Innobev is developing a drink to help you can the caffeine addiction. Is too much caffeine a bad thing when you want to wake up in the afternoon? The company has developed a drink, without the caffeinated high, based on proven research and herbs to help you wake up from the afternoon slump more healthfully. The company is installing itself in workplace hangouts like the lunchroom. For a brief period in my life when it was inappropriate to take a nap at work I wished I’d had something like this. Or do like the Chinese: roll out a little mat and take a few winks when the need arises, with an Innobev by your side. InnoBev website 

9. Protyplus

Protyplus is developing a way to turn meat protein into a melt in your mouth snack. Most Green Prophet’s will gag at the thought of melt in your mouth meat but let’s keep an open mind: there is a need and market for freeze packaged products especially for long-distance hikers or people in emergency situations.

The jury down below seemed to get excited over the samples the company was offering so maybe ProtyPlus is onto something. It looks like it based on novel academic research.

10. GreenOnyx


GreenOnyx was the jury’s favourite. The company is a husband and wife team who are taking a small Asian water-based plant, putting its seeds into a coffee-like pod, and building a machine around it so people can grow up to two pounds of the plants per day at home. That’s for the home unit. The small plant, a type of edible duckweed, is being touted as the next superfood and is called Khai-Nam or water eggs. It’s also known as Wolffia globosa or water meal and is packed with more protein than soy. It is a staple diet in Asian countries like Thailand where it is scooped off water after the rains. The stuff just grows like a weed but it can be toxic if not farmed correctly. Presumably GreenOryx has the problem solved.

The company has an FDA seal of approval to sell its product in the US, but the plant is an invasive species so I hope that the US Department of Agriculture is also consulted. A quick look online and I see that this edible duckweed is already found in California, Illinois, Kentucky, Tennessee and Florida. But this blogger warns about checking your state first before growing it.

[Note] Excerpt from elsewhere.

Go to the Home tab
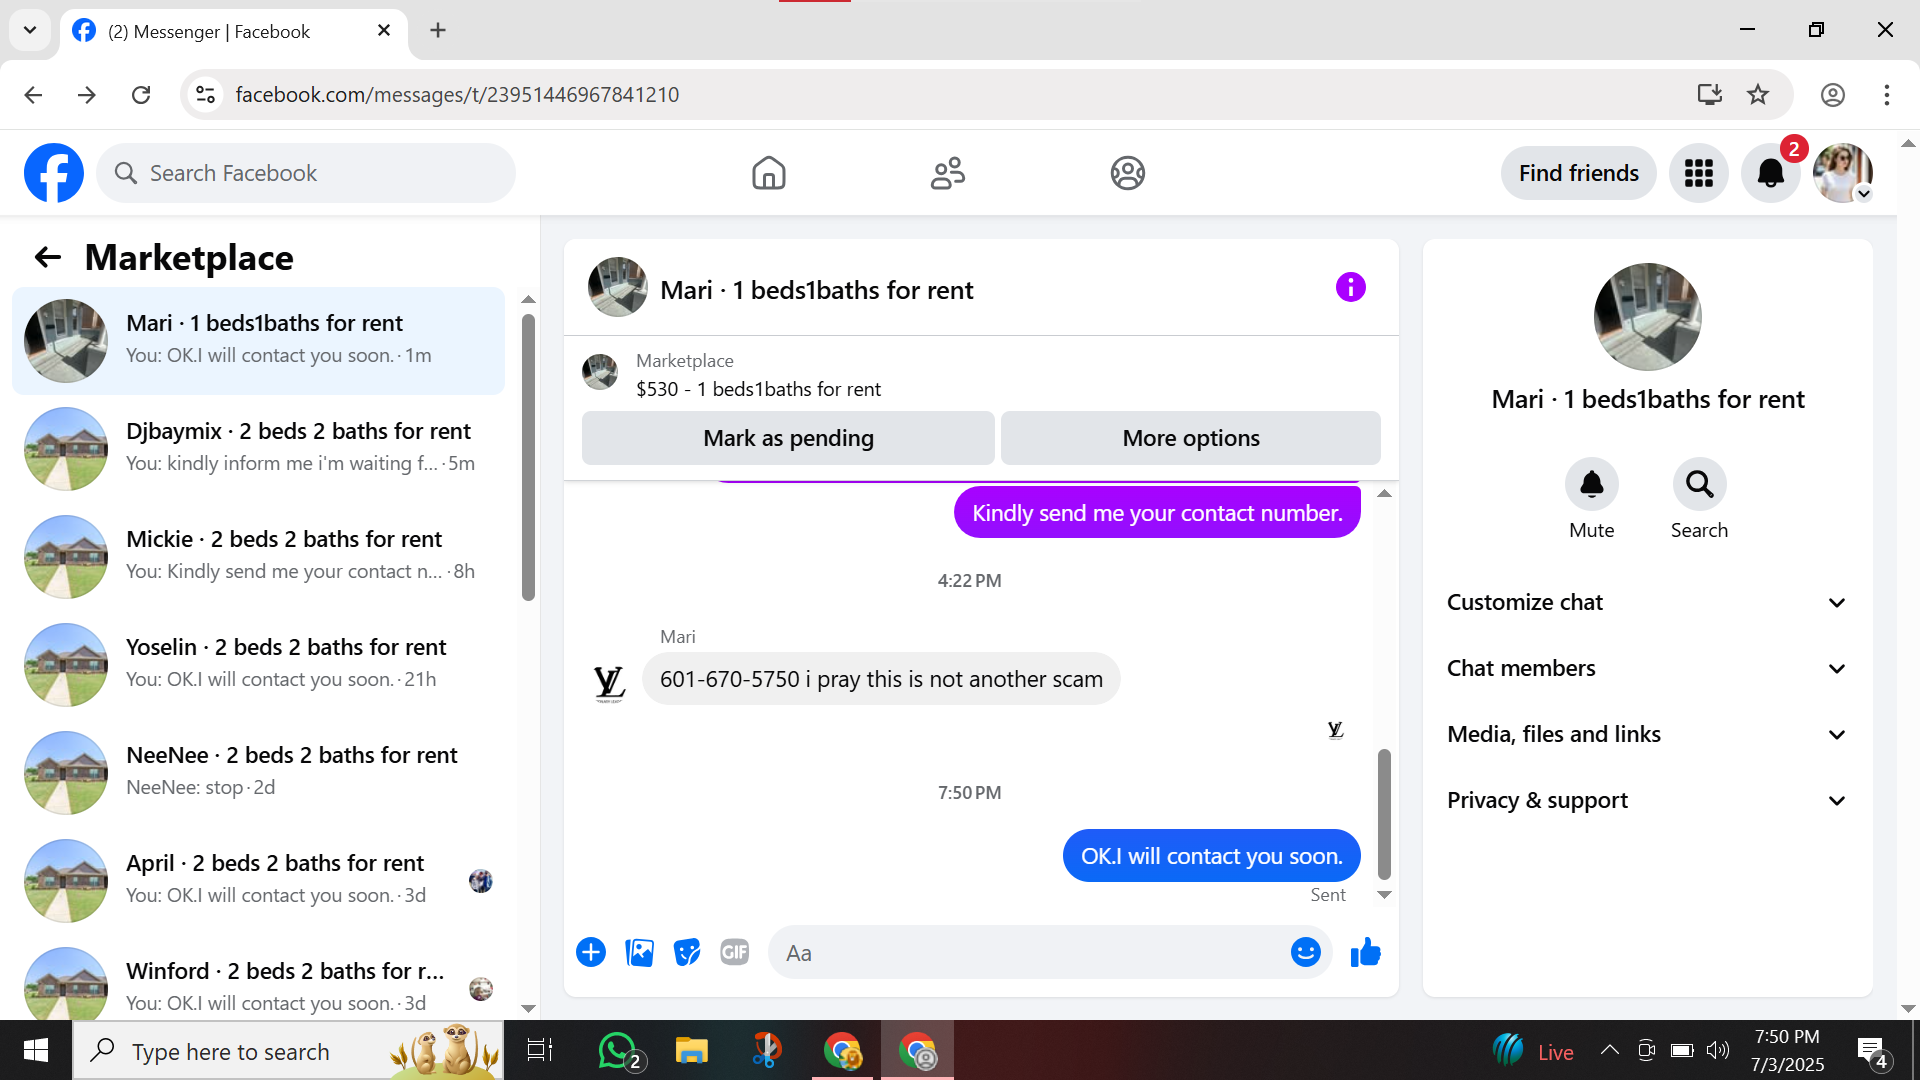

All in all I love the idea as a novelty (we are all about fresh food, made locally and sustainably after all – and on water!) but again the whole pods concept needs to be solved so they are not throw away. One challenge in growing duckweed outdoors is bacterial contamination which the couple seems to have solved by providing a tool to cultivate it hydroponically indoors. There is a restaurant and industrial version being planned. Website here GreenOnyx.